Biden, more than any other president, however, also faces significant doubt from many that he legitimately won the election. More than opposition to his policies, a significant number refuse to recognize him as president. That refusal most alarmingly took the form of what can only be called an attempted coup on Jan. 6, seditious and violent acts that sought to interrupt if not prevent Congress’ certification of the results of 2020 election.
Those beliefs may have only solidified following the undemocratic siege. In the days after Jan. 6, 72 percent of likely Republican voters reported in a poll by Vox and Data for Progress that they continued to question the election results, with 49 percent opposed to Biden’s inauguration. A Washington Post-ABC News poll found similar results, with 65 percent of Republicans polled saying they believed there was solid evidence of voter fraud, even as 62 percent of Americans overall said there was no evidence of fraud.

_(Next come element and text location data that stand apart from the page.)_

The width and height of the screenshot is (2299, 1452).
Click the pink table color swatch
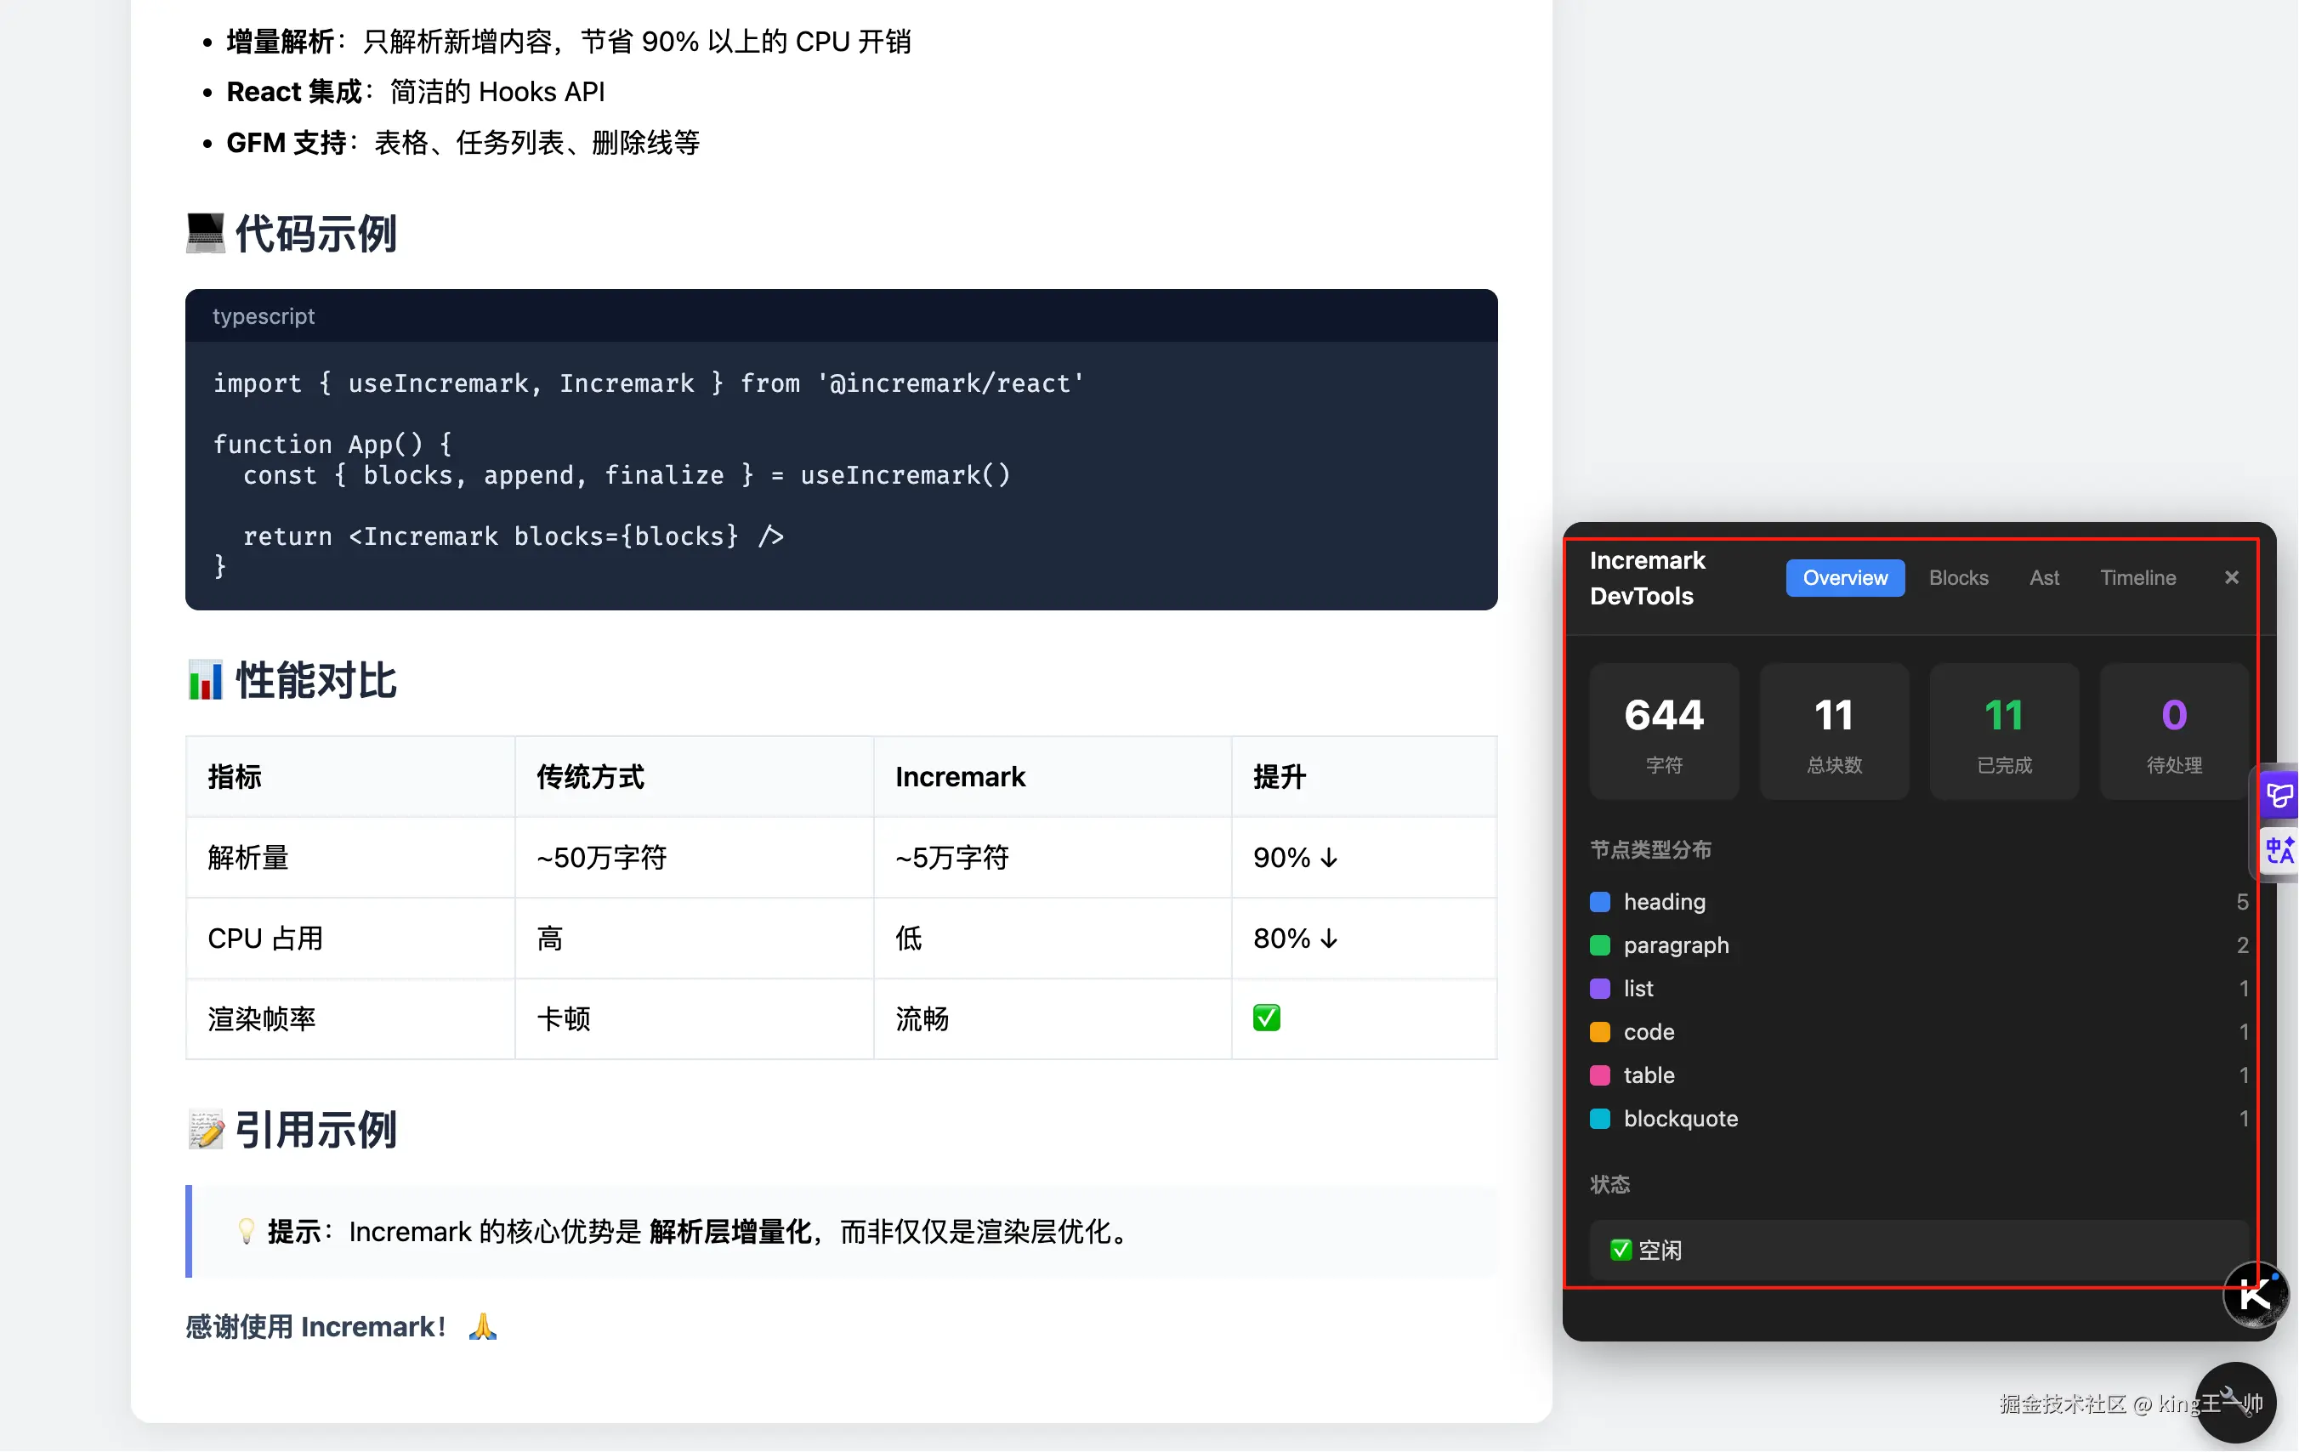(x=1600, y=1075)
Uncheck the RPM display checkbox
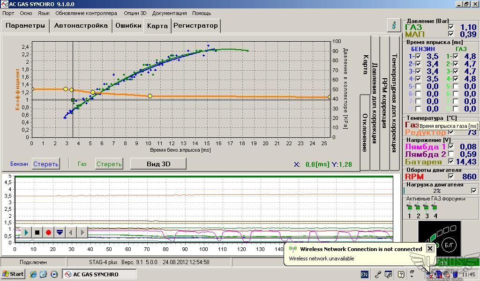This screenshot has width=480, height=281. click(451, 177)
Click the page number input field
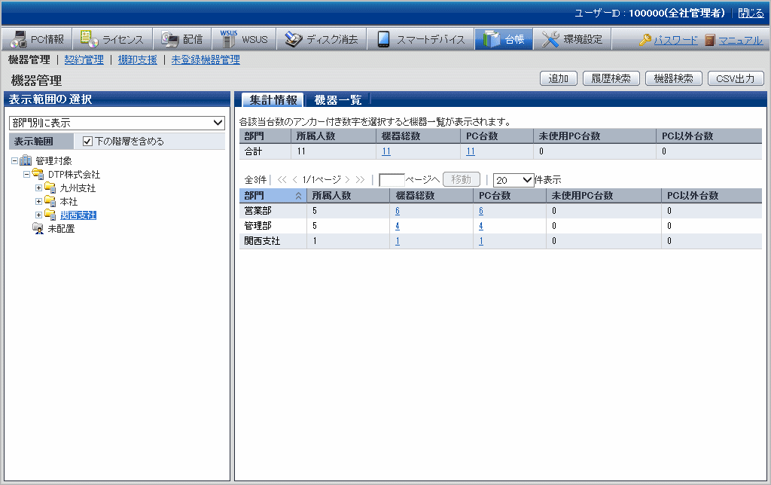Image resolution: width=771 pixels, height=485 pixels. 392,180
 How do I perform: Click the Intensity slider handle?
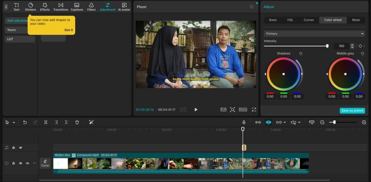click(x=327, y=46)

Those numbers require the following to be repeated as often as is necessary: There has been no verifiable evidence produced — beyond the barest handful of incidents — to support claims of voter fraud significant enough to warrant questioning the results of the election in any of the 50 states. The elections — managed by county and other local-level election officials with several undergoing repeated recounts by machine and by hand — were certified by state-level officials of both parties, survived some 60 legal challenges before state and federal judges and U.S. Supreme Court justices — some of them appointed by President Trump — and were accepted by the Electoral College, leading up to the election’s final, if interrupted, tally and certification by Congress.

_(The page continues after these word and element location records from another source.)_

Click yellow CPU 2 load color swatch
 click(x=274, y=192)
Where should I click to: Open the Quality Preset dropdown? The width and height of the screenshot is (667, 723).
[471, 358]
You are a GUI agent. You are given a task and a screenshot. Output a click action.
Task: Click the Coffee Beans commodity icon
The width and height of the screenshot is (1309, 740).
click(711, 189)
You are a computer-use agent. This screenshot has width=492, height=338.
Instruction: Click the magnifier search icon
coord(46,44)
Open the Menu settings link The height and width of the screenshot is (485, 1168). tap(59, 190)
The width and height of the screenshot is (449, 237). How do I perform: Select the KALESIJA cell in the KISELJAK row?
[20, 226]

Craven insistence by Trump and some Republican members of Congress to continue to claim a stolen election — claims that have now earned the label of The Big Lie — are not proof and should not be used to justify continued opposition to the outcome. Remember that every member of the House of Representatives and about a third of the Senate were returned to office in the same election that some continue to insist was stolen from President Trump.
Joe Biden and Kamala Harris are the legitimate winners of the 2020 election. And this morning they will take their oaths of office.
Some supporters of President Trump will insist that refusal to recognize Biden as president is no different than what Trump faced from those who had voted for Hillary Clinton in 2016. This point will be challenged too, but the majority who had resisted the actions and policies of President Trump did accept, if grudgingly, the final outcome of the election.
Here’s why this distinction — recognizing election results while maintaining the right to challenge the platform of the winner — is important: Because our democracy, our success as a nation, our shared welfare, our freedoms and our Constitution require it.
We cannot move forward with the solutions necessary to our current dilemmas unless we can count on a loyal opposition that will challenge legislative and executive proposals that demand compromise and will help mold policy and programs that will serve all Americans. But that opposition, at its most basic requirement, has to accept the elections that have determined those who will represent us in those debates.
Joe Biden and his administration have formidable responsibilities they have pledged to take on; but none as challenging or as paramount as the duty we have ahead of ourselves to agree to work together.